In 1986, the year after Cox’s big intra-Texas wine win, the highly respected San Francisco Fair National Wine Competition, brought in nearly 2000 entries for judging by wine experts of the time. When the tasting was complete and the judges’ scores tallied, two Texas wineries stood above others from outside of California and shoulder-to-shoulder with some of the most respected wineries of the time including Clos Du Bois, Chateau Souverain, Chalk Hill, Groth, J. Lohr, and Dry Creek.
Llano Estacado Winery placed a double gold medal for its 1984 Texas Chardonnay and a gold medal was bestowed to Pheasant Ridge Winery’s 1983 Texas Cabernet Sauvignon. The only other non-California or -Texas wineries to place were three gold medal-winning wineries from Washington State. There were no wineries placing in double gold or gold medal categories from any other states. These early high medals showed the promise and potential of quality Texas winemaking. The question still remained, however, would Texas live up to this early potential going forward.

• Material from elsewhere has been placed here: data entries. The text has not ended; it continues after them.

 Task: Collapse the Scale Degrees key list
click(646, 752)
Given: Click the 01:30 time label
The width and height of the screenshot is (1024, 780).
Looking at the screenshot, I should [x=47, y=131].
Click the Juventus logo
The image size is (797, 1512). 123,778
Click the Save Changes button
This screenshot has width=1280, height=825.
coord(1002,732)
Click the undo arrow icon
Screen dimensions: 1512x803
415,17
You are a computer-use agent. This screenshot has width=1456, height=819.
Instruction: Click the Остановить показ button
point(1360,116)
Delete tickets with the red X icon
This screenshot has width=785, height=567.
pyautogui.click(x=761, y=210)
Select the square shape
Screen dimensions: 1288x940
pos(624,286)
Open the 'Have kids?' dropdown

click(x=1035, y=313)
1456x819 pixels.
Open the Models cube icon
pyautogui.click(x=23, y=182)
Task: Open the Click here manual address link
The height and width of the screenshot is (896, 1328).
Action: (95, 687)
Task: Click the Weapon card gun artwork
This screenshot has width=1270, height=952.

Over the past 36 years, literally one vintage-year at a time, and often in the face of Texas’s variable climate, Texas wineries have proven that these early and notable out-of-state wine competition wins were not flukes or due to some one-off occurrence. Since the 1980’s Texas winegrowers and winemakers have learned much about what wine grapes do best in our rugged and sunny climate and in our limestone encrusted soils. They have also incorporated innovative vineyard management methods and varietal selections in their vineyards to handle late Spring freezes and explored the fringes of fermentation science to draw more color and aromas out of their Texas-grown grapes.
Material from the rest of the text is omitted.